| RECORDS FOR THE TASK |

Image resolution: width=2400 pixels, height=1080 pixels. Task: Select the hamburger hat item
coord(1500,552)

==

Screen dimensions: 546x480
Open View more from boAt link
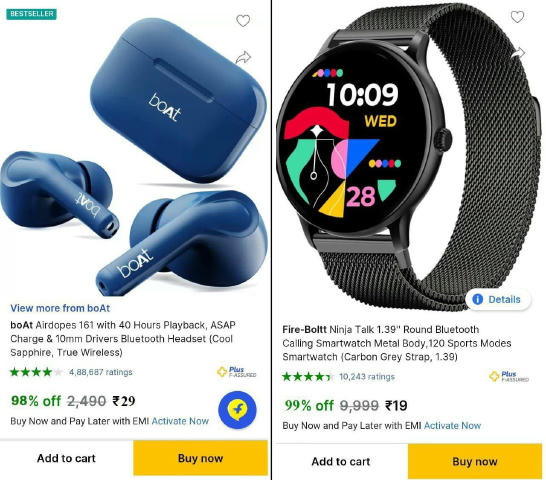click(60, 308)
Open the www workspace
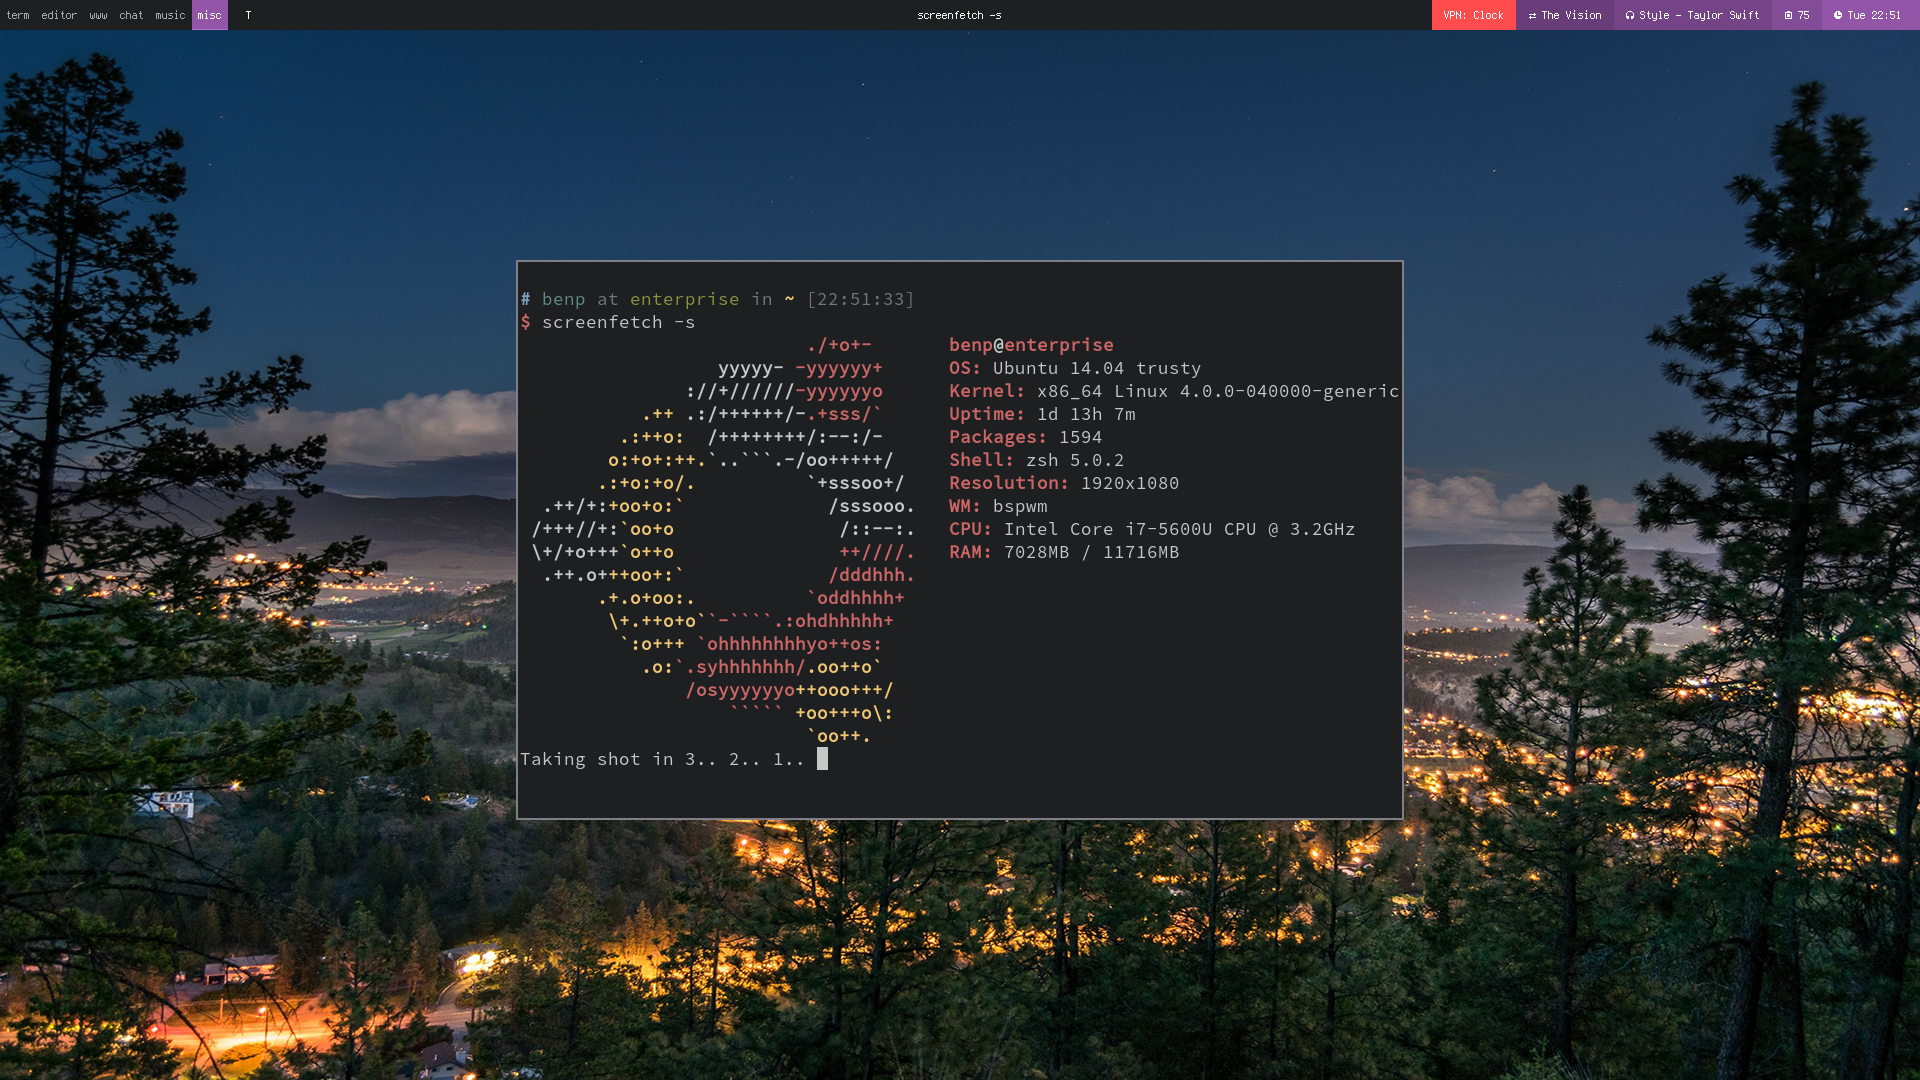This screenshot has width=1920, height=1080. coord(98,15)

| WORK REQUIRED |
Reproduce the stretch from "Image resolution: width=2400" through "coord(1500,552)" with "hamburger hat" switched to "menu icon" and nothing else altered.

| RESULT OF THIS EXERCISE |
Image resolution: width=2400 pixels, height=1080 pixels. Task: Select the menu icon item
coord(1500,552)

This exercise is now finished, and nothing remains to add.